14 Eylül,1988
İlahi söyleyen biri için iyi ve büyük bir topluluğa sahip olmak iyidir. O zaman, o, büyük ve saygın bir kalabalığın bir elçisidir. Dolayısıyla, ilahi söyleyenin büyüklüğü kalabalığın büyüklüğüyle yani nicelik ve nitelik olarak ölçülür. “Nicelik” geniş bir kitle ve çok insanı ifade eder. “Nitelik” herkesin ilahi söyleyenin ağzından çıkanları dinlediği ve diğer meselelerle meşgul olan ve ilahi söyleyenin söyledikleriyle ilgilenmeyen izleyicilerin bir parçası olmadığı anlamına gelir.
Benzer şekilde, bireylerden bahsederken, her birey pek çok arzular ve düşüncelerden oluşan küçük bir dünyadır. Kişi duaya geldiğinde, ağzını ilahi söylemek için kullanır. Ağız, organlarına ve arzularına onlar adına ne için dua etmesi gerektiğini sorduğunda, kalp tüm arzular adına cevaplar, “Yüce bir topluluğun üyelerinin ifade tarzına sahipsin; bunu bizim için söyle.”
İlahi söyleyen ağız, dua kitabında yazılanları söylediğinde, bazen organları söylediği şeyleri dinler, bu demektir ki dua süresince dikkatleri dağılmaz ve ağzın söylediklerine dikkat ederler. Ancak kişi bazen tüm organlarıyla duymaz, yani işitir ancak duymaz. Yani, duanın ortasında kişi başka düşüncelere sahiptir. Ve bazen de kişi ne dediğini hiç duymaz ve dua esnasında arkadaşlarının söylediklerini duyabilirken ağız istediği şeyleri söyleyebilir. Sözleri işittiğinde, anlamlarını, yani duada yazılan kelimelerle bağını, yani ağzıyla söylediği şeylerin ona ne fayda sağlayacağını bilmese de, o zaman söyle yapar … söyledikleriyle bedeni arasındaki bağlantı vardır, ancak beden onun söyledikleriyle aynı fikirde değildir. Ama bazen, beden ağzın söyledikleriyle hemfikirdir.

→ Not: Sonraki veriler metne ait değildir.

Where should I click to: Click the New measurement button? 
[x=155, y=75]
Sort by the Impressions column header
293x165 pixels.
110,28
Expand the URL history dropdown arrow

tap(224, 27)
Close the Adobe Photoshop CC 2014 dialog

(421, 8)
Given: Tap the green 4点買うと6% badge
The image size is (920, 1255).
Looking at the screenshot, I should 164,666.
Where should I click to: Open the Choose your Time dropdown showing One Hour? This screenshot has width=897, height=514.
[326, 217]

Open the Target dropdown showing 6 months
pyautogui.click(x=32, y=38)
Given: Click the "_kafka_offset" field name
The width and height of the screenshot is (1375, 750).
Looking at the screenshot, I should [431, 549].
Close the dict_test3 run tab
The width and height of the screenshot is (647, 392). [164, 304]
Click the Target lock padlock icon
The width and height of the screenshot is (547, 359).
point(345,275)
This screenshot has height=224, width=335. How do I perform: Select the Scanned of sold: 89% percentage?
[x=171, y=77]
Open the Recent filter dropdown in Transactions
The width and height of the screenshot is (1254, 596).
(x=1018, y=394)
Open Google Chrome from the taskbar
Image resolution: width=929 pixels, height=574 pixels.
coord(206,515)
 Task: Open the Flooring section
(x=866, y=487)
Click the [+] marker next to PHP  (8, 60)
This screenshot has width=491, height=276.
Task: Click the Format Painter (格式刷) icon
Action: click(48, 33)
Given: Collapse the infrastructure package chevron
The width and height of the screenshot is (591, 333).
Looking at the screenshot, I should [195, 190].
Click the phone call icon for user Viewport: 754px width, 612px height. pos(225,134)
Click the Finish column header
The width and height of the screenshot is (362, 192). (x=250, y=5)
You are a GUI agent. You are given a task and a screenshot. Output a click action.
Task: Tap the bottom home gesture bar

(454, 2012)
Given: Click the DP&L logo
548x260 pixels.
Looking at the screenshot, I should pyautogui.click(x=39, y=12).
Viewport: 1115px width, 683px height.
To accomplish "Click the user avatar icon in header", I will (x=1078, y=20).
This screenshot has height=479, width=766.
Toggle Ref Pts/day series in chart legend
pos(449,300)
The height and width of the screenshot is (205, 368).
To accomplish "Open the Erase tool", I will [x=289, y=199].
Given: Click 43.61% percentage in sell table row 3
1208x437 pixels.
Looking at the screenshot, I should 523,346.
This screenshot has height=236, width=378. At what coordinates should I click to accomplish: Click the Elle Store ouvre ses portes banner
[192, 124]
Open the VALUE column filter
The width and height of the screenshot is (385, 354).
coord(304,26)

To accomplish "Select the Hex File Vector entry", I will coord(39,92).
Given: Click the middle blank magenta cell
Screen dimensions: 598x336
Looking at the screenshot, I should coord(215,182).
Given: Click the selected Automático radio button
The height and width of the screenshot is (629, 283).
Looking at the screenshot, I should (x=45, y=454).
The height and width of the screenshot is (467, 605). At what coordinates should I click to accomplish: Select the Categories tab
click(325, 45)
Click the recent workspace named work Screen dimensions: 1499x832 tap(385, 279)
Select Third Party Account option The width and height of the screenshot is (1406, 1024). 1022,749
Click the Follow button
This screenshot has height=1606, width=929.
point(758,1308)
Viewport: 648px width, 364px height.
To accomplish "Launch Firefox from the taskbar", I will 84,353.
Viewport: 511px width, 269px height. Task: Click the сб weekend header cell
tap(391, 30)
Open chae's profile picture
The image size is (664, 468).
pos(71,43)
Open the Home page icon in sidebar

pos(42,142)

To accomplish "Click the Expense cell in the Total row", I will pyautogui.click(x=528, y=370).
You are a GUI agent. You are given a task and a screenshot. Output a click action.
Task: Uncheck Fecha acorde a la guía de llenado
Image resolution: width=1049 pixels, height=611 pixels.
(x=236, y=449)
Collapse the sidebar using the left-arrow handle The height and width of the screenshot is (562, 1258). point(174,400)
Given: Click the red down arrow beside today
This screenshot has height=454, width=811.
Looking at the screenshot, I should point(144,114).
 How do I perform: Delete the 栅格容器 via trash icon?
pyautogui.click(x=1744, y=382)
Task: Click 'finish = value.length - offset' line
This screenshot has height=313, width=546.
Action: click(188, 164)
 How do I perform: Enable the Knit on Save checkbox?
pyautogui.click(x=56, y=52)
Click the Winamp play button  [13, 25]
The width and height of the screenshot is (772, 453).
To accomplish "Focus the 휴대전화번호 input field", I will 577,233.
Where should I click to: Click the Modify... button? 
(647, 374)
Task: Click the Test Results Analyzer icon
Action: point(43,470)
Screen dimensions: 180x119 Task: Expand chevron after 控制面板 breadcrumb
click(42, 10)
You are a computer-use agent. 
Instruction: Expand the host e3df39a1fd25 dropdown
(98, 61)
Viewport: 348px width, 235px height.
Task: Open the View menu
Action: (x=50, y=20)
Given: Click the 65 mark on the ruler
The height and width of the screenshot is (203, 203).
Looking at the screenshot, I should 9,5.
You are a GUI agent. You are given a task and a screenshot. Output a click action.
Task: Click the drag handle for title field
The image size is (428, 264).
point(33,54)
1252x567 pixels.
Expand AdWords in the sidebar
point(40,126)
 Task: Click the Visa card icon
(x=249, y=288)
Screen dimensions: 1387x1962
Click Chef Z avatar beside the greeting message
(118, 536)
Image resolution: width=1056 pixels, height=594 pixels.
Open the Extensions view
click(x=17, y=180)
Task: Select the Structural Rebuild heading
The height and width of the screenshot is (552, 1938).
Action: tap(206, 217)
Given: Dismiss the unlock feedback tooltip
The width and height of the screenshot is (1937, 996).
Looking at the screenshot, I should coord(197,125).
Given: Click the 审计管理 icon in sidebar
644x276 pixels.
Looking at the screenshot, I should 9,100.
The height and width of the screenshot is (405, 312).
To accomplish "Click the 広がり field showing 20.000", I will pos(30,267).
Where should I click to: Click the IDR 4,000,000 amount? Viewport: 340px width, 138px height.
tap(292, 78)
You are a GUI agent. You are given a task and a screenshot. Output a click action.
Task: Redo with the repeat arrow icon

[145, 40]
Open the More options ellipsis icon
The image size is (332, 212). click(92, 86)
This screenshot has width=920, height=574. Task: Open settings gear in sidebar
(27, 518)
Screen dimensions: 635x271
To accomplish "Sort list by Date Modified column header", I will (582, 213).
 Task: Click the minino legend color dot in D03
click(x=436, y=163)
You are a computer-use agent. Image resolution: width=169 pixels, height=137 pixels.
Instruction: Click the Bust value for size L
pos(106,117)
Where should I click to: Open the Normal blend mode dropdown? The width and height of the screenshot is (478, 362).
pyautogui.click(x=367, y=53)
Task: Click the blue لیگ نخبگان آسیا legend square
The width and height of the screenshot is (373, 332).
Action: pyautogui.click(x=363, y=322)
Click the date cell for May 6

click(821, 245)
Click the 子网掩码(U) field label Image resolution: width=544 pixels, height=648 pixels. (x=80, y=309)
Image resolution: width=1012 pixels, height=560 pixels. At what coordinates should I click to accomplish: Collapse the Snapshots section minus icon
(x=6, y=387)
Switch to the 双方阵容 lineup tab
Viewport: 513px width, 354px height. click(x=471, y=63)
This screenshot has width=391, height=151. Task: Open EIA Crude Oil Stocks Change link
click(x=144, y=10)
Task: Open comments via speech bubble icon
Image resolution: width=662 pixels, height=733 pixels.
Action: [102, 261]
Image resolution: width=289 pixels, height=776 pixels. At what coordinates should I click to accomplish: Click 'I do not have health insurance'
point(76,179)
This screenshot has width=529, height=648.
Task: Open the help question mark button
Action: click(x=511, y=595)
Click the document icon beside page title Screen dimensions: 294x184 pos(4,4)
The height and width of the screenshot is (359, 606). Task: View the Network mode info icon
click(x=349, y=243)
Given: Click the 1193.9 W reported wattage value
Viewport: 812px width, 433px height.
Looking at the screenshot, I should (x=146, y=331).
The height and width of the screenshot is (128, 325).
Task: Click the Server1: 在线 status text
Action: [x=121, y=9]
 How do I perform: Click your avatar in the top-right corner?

Bu nedenle, iyi ve büyük bir topluluk, onun ilahi söyleyen ağzın, onun ağzıyla söylediklerini nicelik ve nitelik bakımından kalbin duyması için dua ettiğinde olur. Eğer kişi söyledikleriyle organlarının hemfikir olmadığını görürse, bu dua için doğru bir yerdir, çünkü o zaman “Şehina tozun içinde.” denilen Şehina’nın [Kutsallık] sürgünü için dua etmesi gerekir.
Bunun anlamı, kişinin bedeninin hiçbir organında hakikat yolunda yürümeyi kabul edecek yer olmamasıdır. Kişi bunun için dua ettiğinde, bu Şehina’nın sürgünü için dua etmesi olarak kabul edilir, bu sürgünden kurtuluşa çıkacağı anlamına gelir.
İlahi söyleyenin izleyicilerini memnun etmeye ihtiyaç duymasının anlamı budur, yani O’nun kulları onun ağzının söylediklerini kabul edecektir. O zaman ona, organlarının ihtiyaç duydukları şeyi Yaradan’dan istemesi için gönderdiği “halkın elçisi” denilir.
Ancak halk, ilahi söyleyenin söylediklerini kabul etmezse, kitle bir şey ve ilahi söyleyen başka bir şeydir. Öyleyse, ağız denilen ilahi söyleyen, kimler adına dua eder ve talepte bulunur? Bu nedenden dolayı, ilk Hassidim, iyi ve büyük bir kalabalığa sahip olmak için bir saat beklerdi, yani organlar ilahi söyleyenin söylediklerini dinleyecek ve duasının kabul edilmesi için ettiği duayla hemfikir olacaktır.